Un drapeau à respecter

Après une quarantaine de kilomètres en direction de la frontière malienne, sur des pistes de latérite et de sable fin, cahotant en plusieurs points du parcours, nous sommes arrivés à Boundoukamba. L’école avait été rénovée quelques années auparavant grâce à « notre » financement, assuré en grande partie par l’association Sandra Stehrenberger de Minusio. Une bonne partie des pupitres ont été renouvelés grâce à la contribution de l’école primaire de Sementina. Nous rencontrons le directeur, les deux enseignants et les élèves des trois classes. Il y a environ une centaine d’élèves. Nous remarquons que certains bureaux sont cassés, les dossiers ont disparu…

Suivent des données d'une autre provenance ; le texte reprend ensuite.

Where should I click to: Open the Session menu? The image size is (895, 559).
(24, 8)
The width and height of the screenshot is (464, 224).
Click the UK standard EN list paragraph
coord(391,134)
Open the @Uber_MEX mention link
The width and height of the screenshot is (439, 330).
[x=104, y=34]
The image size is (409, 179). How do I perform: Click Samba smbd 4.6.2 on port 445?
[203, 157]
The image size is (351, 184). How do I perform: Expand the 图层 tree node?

Nous parlons aux élèves et aux professeurs. Avant le repas de la « cave » (le repas de midi), les élèves sortent sur le parvis de l’école pour effectuer la cérémonie du lever du drapeau en chantant et en marchant, bras tendus en avant/en arrière, sur les côtés, en rangs parallèles, par classe. Un élève volontaire abaisse le drapeau au rythme des chants des écoliers. Puis le chant est répété et l’étoile jaune burkinabé, prise en sandwich entre les couleurs rouge et verte de l’emblème du pays, s’élève lentement dans le ciel. Le rituel de style militaire a été introduit dans toutes les écoles du pays par le président Thomas Sankara (toujours pleuré par une grande partie de la population, mais détesté par ceux dont il avait supprimé les privilèges), qui a été assassiné par un groupe de soldats, avec la complicité de l’Occident, en octobre 1987.

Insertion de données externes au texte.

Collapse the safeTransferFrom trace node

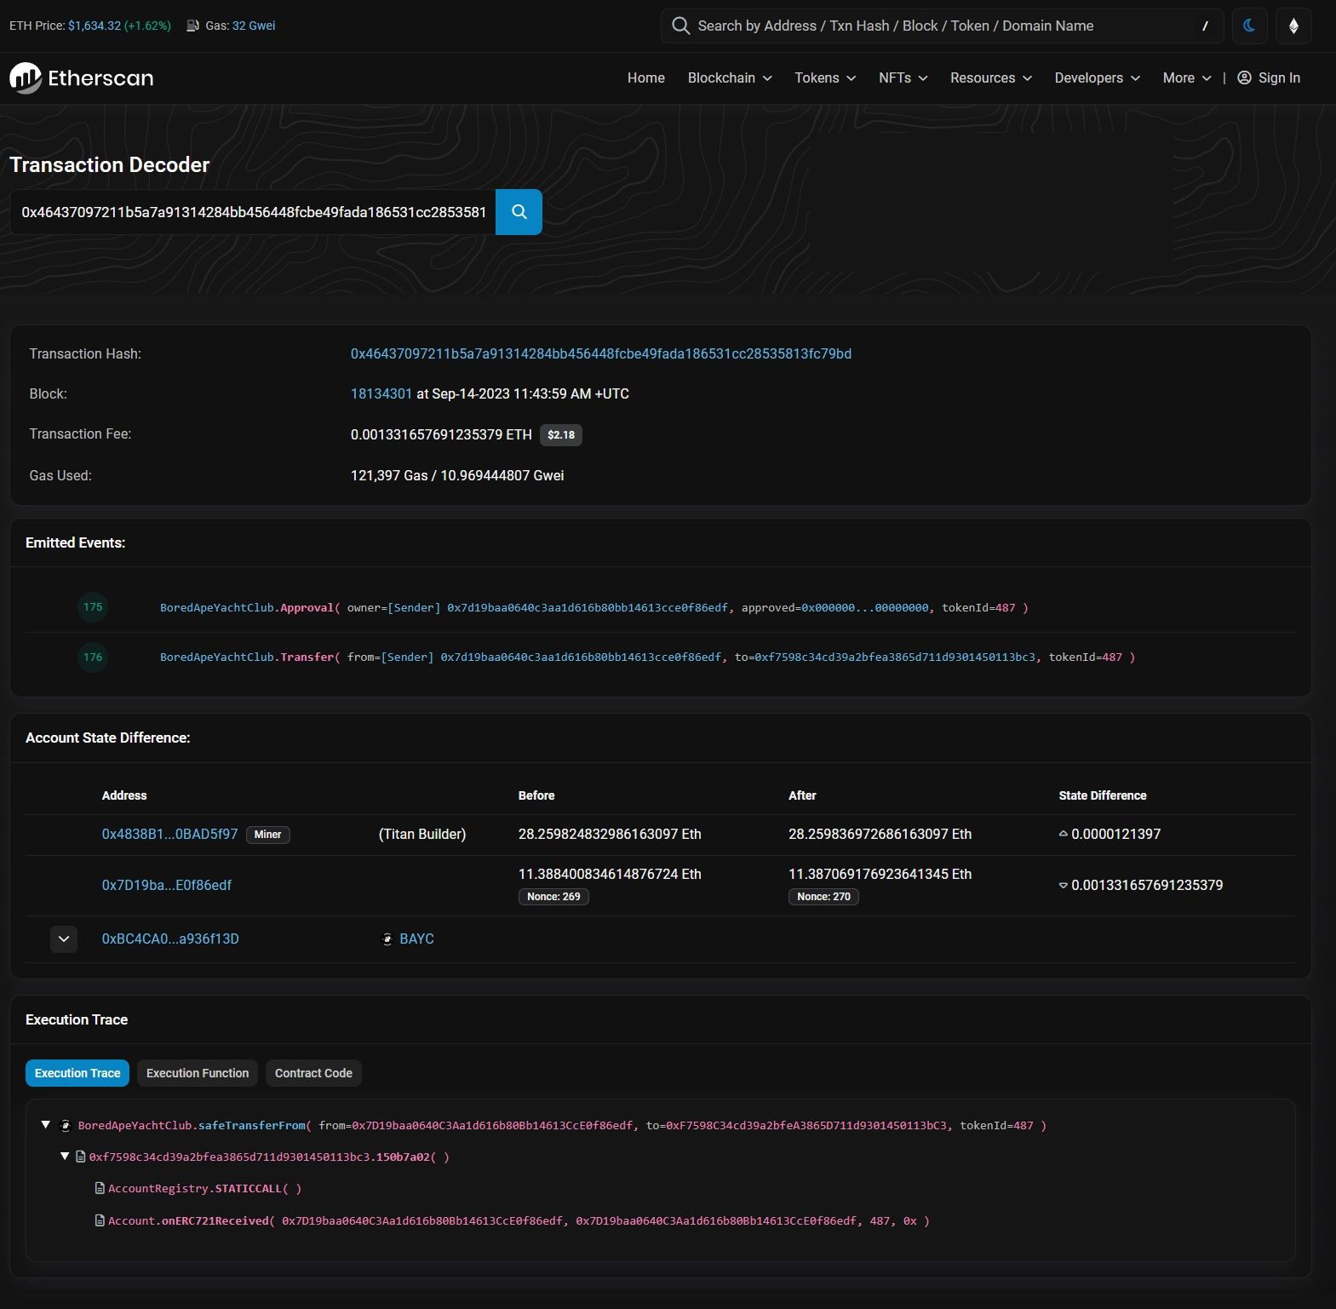[46, 1125]
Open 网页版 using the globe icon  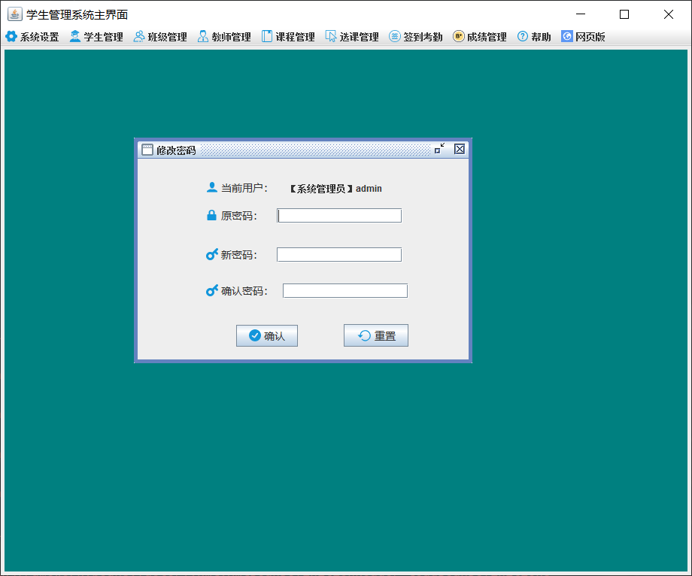point(566,35)
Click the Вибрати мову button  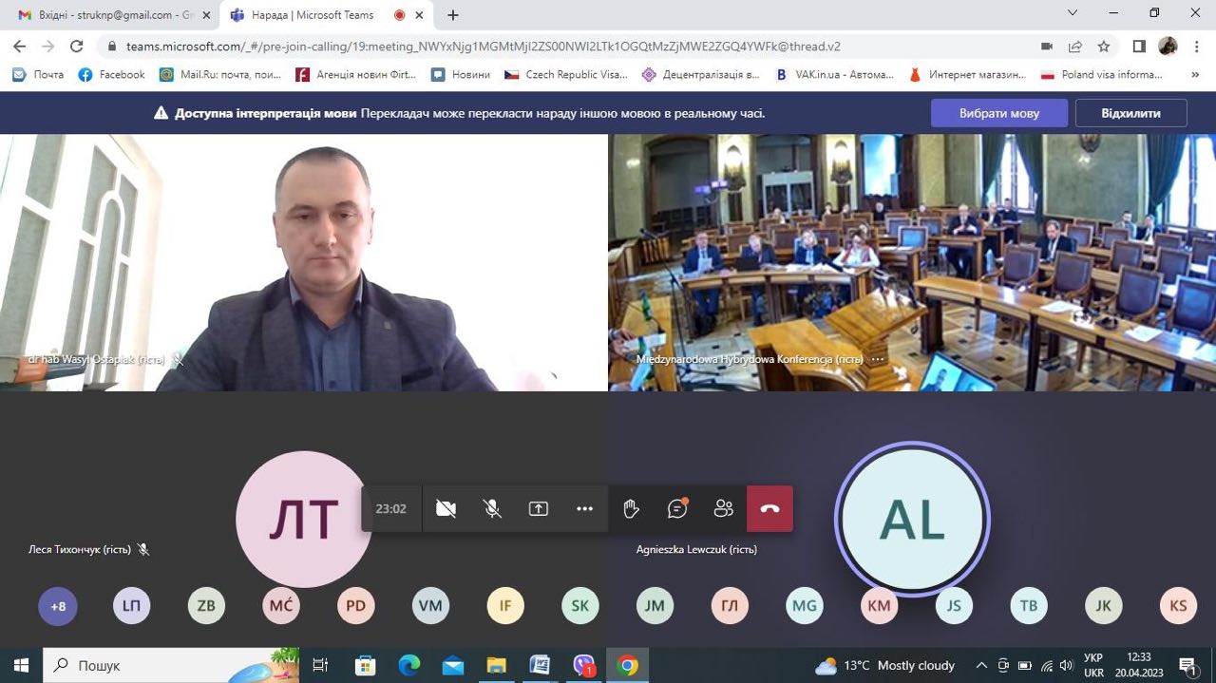tap(998, 113)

À la fin de la cérémonie, le coordinateur pédagogique de l’association Zoodo, qui nous accompagnait, nous a raconté qu’à l’époque de Sankara, si un cycliste ou un motocycliste passait devant l’école pendant la cérémonie de lever du drapeau, sans s’arrêter pour montrer le respect dû, il était puni d’une amende et courait le risque d’être emprisonné pendant quelques jours. Immédiatement, le directeur, qui nous dit fièrement qu’il est arbitre de football, organise trois petits matchs, un pour chaque classe.

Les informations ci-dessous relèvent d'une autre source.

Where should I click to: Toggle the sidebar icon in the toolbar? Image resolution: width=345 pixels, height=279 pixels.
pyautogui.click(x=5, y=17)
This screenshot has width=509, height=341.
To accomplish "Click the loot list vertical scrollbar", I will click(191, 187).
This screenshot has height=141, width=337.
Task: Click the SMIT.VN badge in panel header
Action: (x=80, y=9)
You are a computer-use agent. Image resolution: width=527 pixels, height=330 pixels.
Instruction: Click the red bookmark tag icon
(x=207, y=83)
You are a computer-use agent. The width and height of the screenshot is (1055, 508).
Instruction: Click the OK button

Nous assistons ensuite au déjeuner, préparé par un groupe de mères d’élèves, à l’extérieur sur le feu : riz et haricots. Après s’être lavés les mains dans une grande bassine et avoir rempli leurs récipients en plastique ou en tolla de couleur, les élèves s’assoient à l’ombre des deux arbres « Nîmes » situés à côté du bâtiment de l’école et mangent avec ardeur, avec leurs mains, sans couverts.
En rentrant à Ouahigouya, nous nous demandons si l’autoritarisme honnête et éclairé de Sankara, au service du » Pays des Hommes Intègres » (comme il redéfinissait la » Haute Volta » colonisée par les Français), même s’il est souvent rigide, n’est pas une voie possible pour les pays africains corrompus qui saignent les pauvres.